There is another property that matters in practice: text-output edits are visible in the conversation history as readable content. When you review an Aider session, you can see exactly what the model proposed at each step. With JSON tool calls, the edit parameters are in a structured blob that requires rendering to read. For debugging and auditing agent behavior, the text-output approach has a real advantage.
The tradeoff is that text-output format requires a parser that handles the model’s occasional formatting variations. Tool calling APIs return strictly structured JSON that requires no custom parsing. Anthropic’s tool call format in particular, where arguments come back as a typed object rather than a JSON string, is reliable enough that most new agents built against the Claude API use the tool approach rather than the text-output approach.
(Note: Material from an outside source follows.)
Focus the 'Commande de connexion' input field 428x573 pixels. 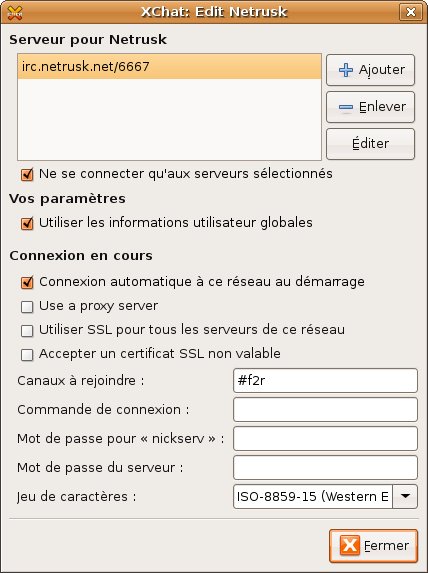coord(325,409)
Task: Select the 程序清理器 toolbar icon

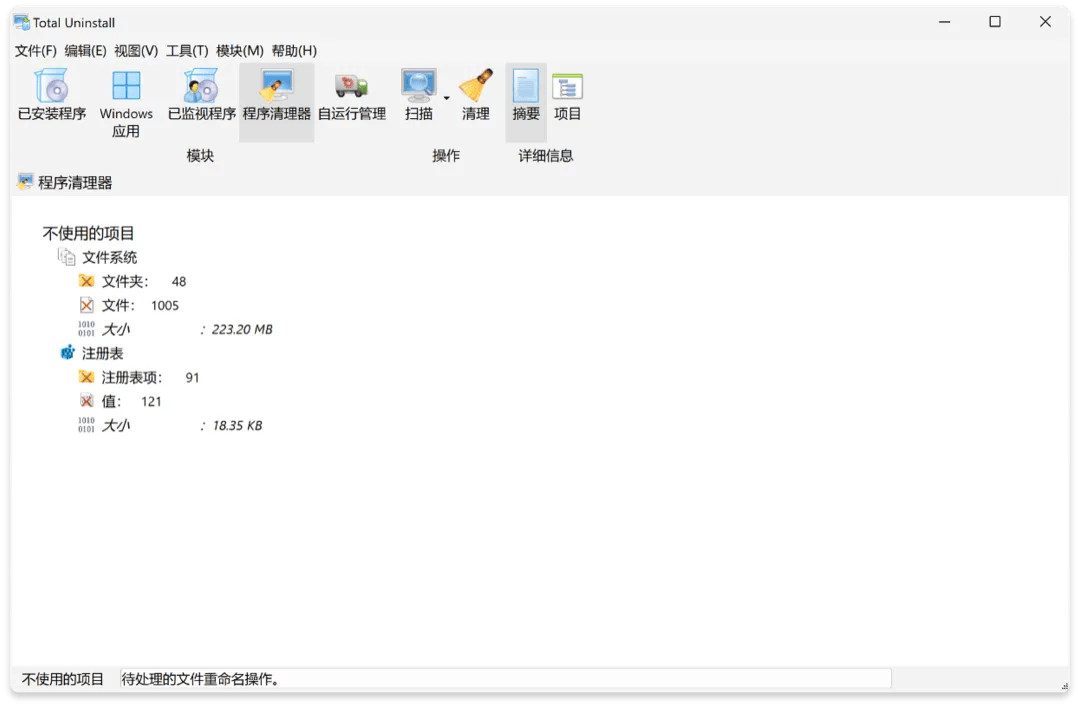Action: click(276, 97)
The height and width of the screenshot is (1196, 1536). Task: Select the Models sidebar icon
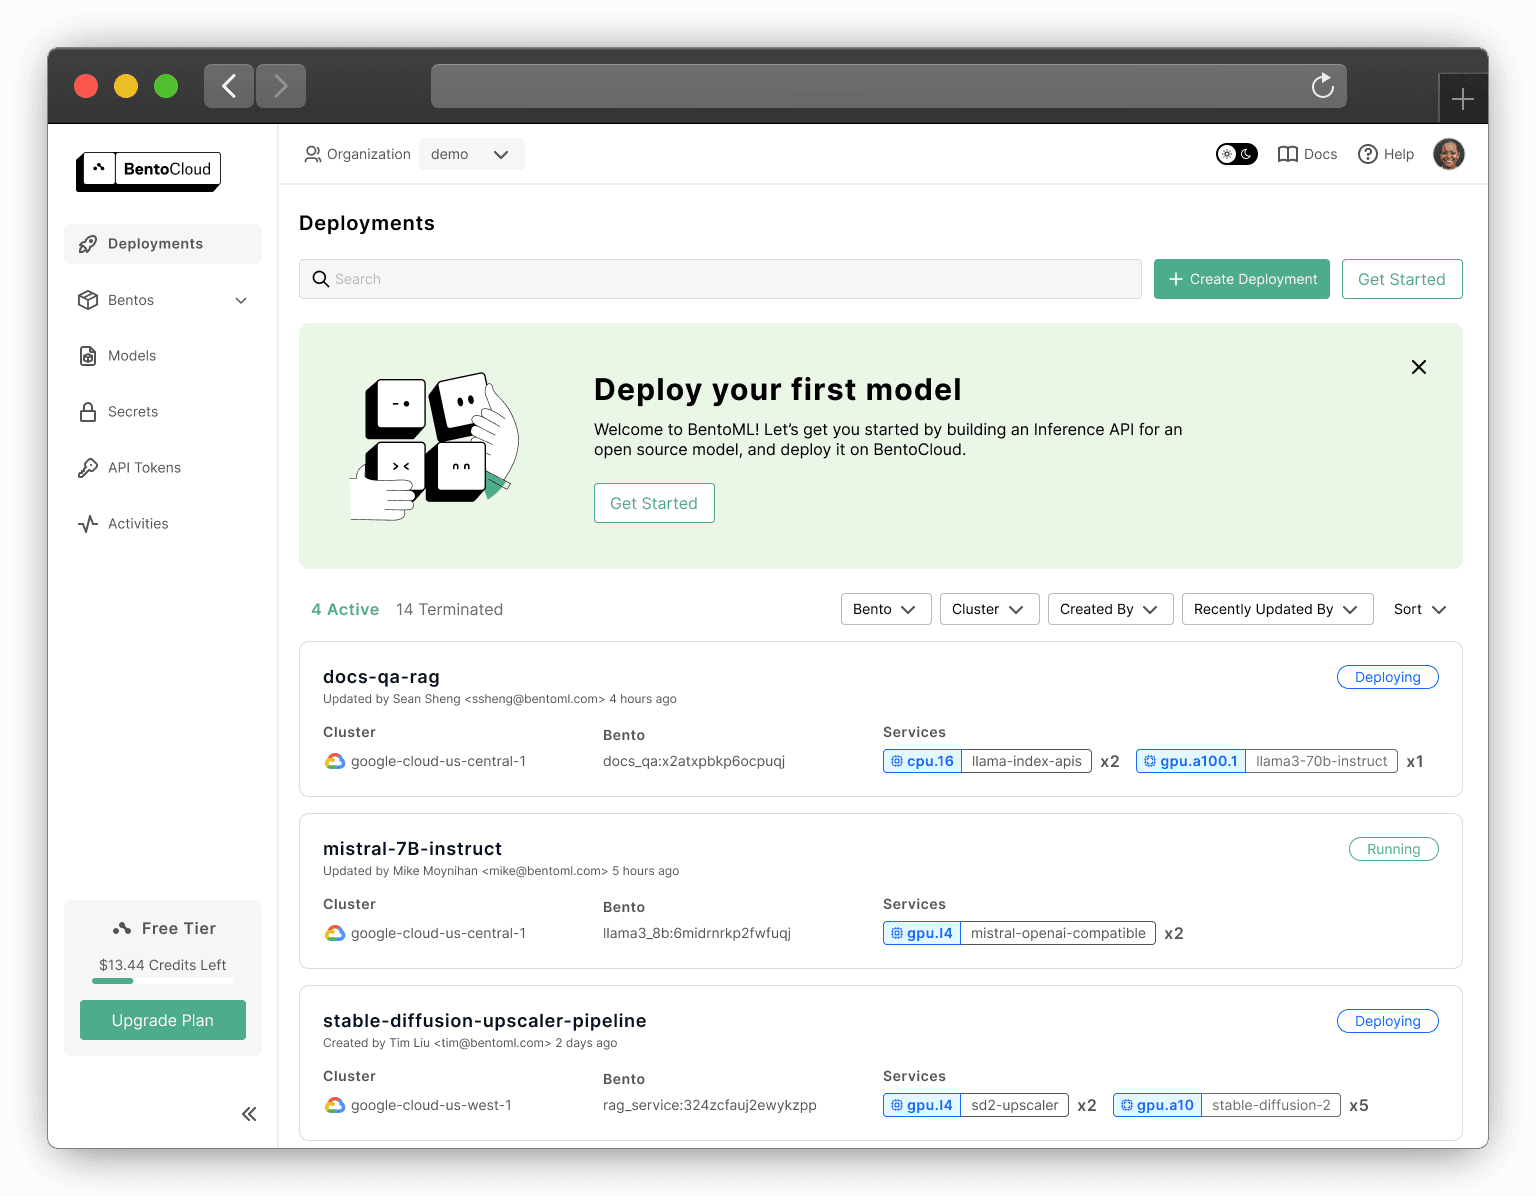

The Read-Before-Write Discipline
Both the SEARCH/REPLACE and old_string/new_string formats share a common failure mode: if the model generates a target string that does not exactly match the current file contents, the edit fails. Trailing whitespace, different indentation, slightly different variable names all cause mismatches.
The mitigation is the read-before-write discipline. A well-designed agent should read a file before editing it, not just to understand the code, but to see the exact characters it will need to reproduce in the old_string. Claude Code’s system prompt enforces this explicitly, as does Aider’s default behavior.
When the read is recent and the file has not been modified externally since, the old_string matches reliably. Failures tend to cluster in two situations: when the model generates the old_string from training data memory rather than from the file read in context, and when another tool (the user, a formatter, a background process) modifies the file between the read and the edit.
The error message design matters here. A good edit tool returns the failure with context:
Error: old_string not found in src/auth/session.ts.
Current lines 40-45:
const expiry = new Date(Date.now() + 3600000);
return { userId, expiry };
Given that error, the model can self-correct by re-reading the file and constructing a new old_string against the actual current content. An error that returns only “edit failed” forces the model to guess at what went wrong, which often leads to retry spirals rather than productive recovery.
What This Means When You Build Your Own Tools
If you are building tools for a coding agent, the edit format question comes up whenever you need the model to modify structured content. Source code is the obvious case, but the same considerations apply to configuration files, JSON, YAML, and any structured text the agent needs to update.
String-matching approaches work best when target strings are unique and the model has read the file recently. For formats where exact string matching is fragile, like heavily generated or formatted config files, providing a structured update tool that accepts a key path and a new value is more reliable than asking the model to reproduce exact text fragments.
For source code specifically, the read-before-write discipline is not optional. An agent that writes to files it has not read in the current session will produce incorrect edits at a rate that makes it unreliable for real work. The session-scoped file read is not just for understanding the code; it is the mechanism that makes precise editing possible at all.